> INSTRUÇÃO 1:
Responda a estas perguntas sobre o artigo de opinião:
(a) De que décadas se lembra o autor quando afirma que há hoje menos corrupção na sociedade portuguesa?
(b) A que três fatores atribui o autor a perda geral de qualidade da classe política?
(c) Segundo o artigo de opinião, o que deu ao Estado mais poder social, depois do poder coercivo?

> EXCERTO DA PÁGINA:

Daniel Oliveira –
Expresso, opinião
Todos os debates,
incluindo o da nomeação de Franquelim Alves ou o caso de Rajoy, parecem começar
e acabar na crescente corrupção da classe política. E começando e
acabando aí, a conclusão só pode ser uma: sendo os políticos corruptos, o
solução é retirar poder ao Estado. Porque, Estado e classe política se
confundem, e é até natural que se confundam, na cabeça das pessoas.
É uma visão
redutora que não se pergunta, primeiro, se é verdade que a classe política
é hoje mais corrupta do que era e, segundo, se há uma relação entre a
degradação da qualidade dos políticos e a perda de poder dos Estado nacionais.
Os políticos não
são hoje mais desonestos do que eram no passado. Nem os políticos, nem os
empresários, nem os cidadãos em geral. Parece-me até, para quem se lembra dos
anos 70 e 80, que há, na sociedade portuguesa, menos corrupção do que antes.
Basta recordar o que era a relação com os serviços do Estado e como a pequena
corrupção estava generalizada para o concluir. E se a pequena corrupção diminui
não há qualquer razão para pensar que a grande corrupção tenha aumentado. Os
media e os cidadãos é que têm mais instrumentos de vigilância do que tinham. Há
mais acesso a informação e a corrupção é, por isso, mais visível.
Esse passado
bonito, em que a elite empresarial era muito séria e o poder político era
ocupado por uma esmagadora maioria de gente impoluta e apenas ao serviço da
comunidade, nunca existiu. Nessa matéria, com o crescente pluralismo da
informação, com o nascimento da Internet e das redes sociais e até com algumas
melhorias técnicas na Justiça e na investigação criminal, é provável que a
situação seja hoje melhor do que era.
Mas podemos, apesar
disto, assentar numa coisa: que os políticos têm menos capacidade de
liderança, são menos populares, têm menos carisma e, em geral, têm menos
qualidade política. E isso torna o tráfico de interesses e a corrupção ainda
mais insuportáveis para os cidadãos. Esta perda geral de qualidade da classe
política resulta, a meu ver, da redução das funções do Estado, da globalização e
da atomização da sociedade.
O Estado sempre
esteve, em grande parte, ao serviço de interesses. Mesmo em democracia,
nunca houve um tempo em que os cidadãos com menos poder social e económico
determinaram tanto as decisões políticas como os mais poderosos. Mas o Estado
tinha mais poder do que tem hoje. Primeiro, um poder coercivo, depois, com a
democratização das sociedades e o nascimento do Estado Providência, mais poder
social. O contrato nascido com Estado Social dava aos políticos um poder
acrescido sobre os restantes poderes que em torno de si sempre orbitaram.

> MATERIAL DO EXERCÍCIO:
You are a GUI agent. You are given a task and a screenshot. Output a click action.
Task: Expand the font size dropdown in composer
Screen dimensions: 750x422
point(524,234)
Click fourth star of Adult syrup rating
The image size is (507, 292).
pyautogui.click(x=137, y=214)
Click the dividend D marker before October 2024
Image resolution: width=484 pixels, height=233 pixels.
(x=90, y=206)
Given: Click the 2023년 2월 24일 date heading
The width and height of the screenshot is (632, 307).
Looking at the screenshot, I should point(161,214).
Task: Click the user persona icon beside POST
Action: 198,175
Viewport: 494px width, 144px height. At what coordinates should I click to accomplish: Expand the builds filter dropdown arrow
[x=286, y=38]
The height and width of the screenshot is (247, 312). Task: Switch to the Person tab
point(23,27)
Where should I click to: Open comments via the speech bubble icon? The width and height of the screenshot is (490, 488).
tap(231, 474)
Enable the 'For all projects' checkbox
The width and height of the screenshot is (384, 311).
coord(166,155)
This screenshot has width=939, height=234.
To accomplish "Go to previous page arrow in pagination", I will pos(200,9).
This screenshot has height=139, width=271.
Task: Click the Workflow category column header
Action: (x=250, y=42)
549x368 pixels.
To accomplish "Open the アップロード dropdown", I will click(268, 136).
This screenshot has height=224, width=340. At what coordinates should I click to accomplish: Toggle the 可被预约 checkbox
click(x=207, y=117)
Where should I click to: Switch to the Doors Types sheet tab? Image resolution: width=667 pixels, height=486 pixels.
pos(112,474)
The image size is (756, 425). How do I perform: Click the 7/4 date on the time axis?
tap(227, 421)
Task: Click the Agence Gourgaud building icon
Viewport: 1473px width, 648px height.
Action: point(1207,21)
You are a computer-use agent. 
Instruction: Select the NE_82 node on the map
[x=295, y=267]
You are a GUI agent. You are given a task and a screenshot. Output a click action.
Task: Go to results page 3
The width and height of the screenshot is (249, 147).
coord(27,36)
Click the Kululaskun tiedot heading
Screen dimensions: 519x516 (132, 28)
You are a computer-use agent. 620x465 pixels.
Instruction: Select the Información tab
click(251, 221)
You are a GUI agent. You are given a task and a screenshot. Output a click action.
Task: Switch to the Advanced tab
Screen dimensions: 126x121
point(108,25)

> INSTRUÇÃO 2: Indique quantas linhas da listagem contêm a palavra "date". Responda apenas com o número.

> RESULTADO CORRETO 1:
(a) Dos anos 70 e 80.
(b) À redução das funções do Estado, à globalização e à atomização da sociedade.
(c) A democratização das sociedades e o nascimento do Estado Providência.

> RESULTADO CORRETO 2: 2